Idaho County Free Press
- Type: Weekly newspaper
- Format: Broadsheet
- Owner: Sarah Klement
- Founder(s): Aaron F. Parker G.E. Beeson
- Founded: June 18, 1886
- Language: English
- Headquarters: 407 West Main Street Grangeville, Idaho, U.S. 83530
- ISSN: 0746-8881
- OCLC number: 13137622
- Website: idahocountyfreepress.com

= Idaho County Free Press =

Weekly newspaper published in Grangeville, Idaho

The Idaho County Free Press is a weekly newspaper based in Grangeville, Idaho. Established in 1886, it serves as the primary news outlet for Idaho County, which is the largest county by land area in the state. The publication focuses on local governance, agriculture, mining history, and community events within the Camas Prairie and surrounding regions.

==History==
The first issue of the Idaho County Free Press was published on June 18, 1886. It was founded by editor Aaron F. Parker with G.E. Beeson. Parker, a veteran of the Nez Perce War and a former newspaperman from Lewiston, moved to Grangeville specifically to advocate against the annexation of North Idaho by Washington state. At the time, the regional debate over statehood and territorial boundaries was a central political issue, and Parker used the Free Press as a platform for his anti-annexation campaign.

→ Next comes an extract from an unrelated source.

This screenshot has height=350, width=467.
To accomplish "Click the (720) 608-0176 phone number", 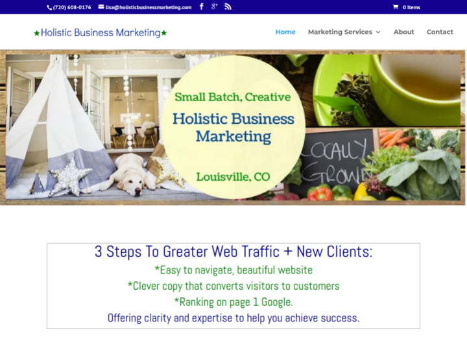I will (72, 7).
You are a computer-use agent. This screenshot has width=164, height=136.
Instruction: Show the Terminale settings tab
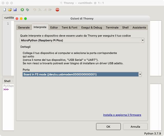[x=112, y=27]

In 1900, Parker sold the paper to Elmer McBroom, followed in ownership by Lloyd A. Wisener in 1907, and James Clifford Safley in 1917. Safley bought and absorbed a rival paper called the Grangeville Globe in 1923, and sold the Free Press to E.M. Olmsted in 1924. In 1949, E.M. "Pop" Olmsted died after operating the paper for 24 years. The Free Press was then published by his sons Eugene Q. Olmsted and John L. Olmsted, who sold it to Robert D. Stolley in 1973. Stolley sold the paper to Eagle Newspapers in 1981. Three decades later, the Oregon-based chain sold the Free Press to its publisher Sarah Klement in 2019.

==Historical archive ==
The Idaho County Free Press has historical archives, providing a record of the development of North-Central Idaho. During the late 19th century, the paper served as a communication link for remote mining camps, often reporting on the arrival of mail carriers and stagecoaches traveling through mountain passes. In 1976, the paper produced a "Bicentennial Edition" that serves as a primary reference for the seventeen original mining districts of Idaho County.

The publication remains a "legal newspaper" for the county, meaning it is the official venue for public notices and government transparency. It continues to operate as a weekly print edition with a digital presence.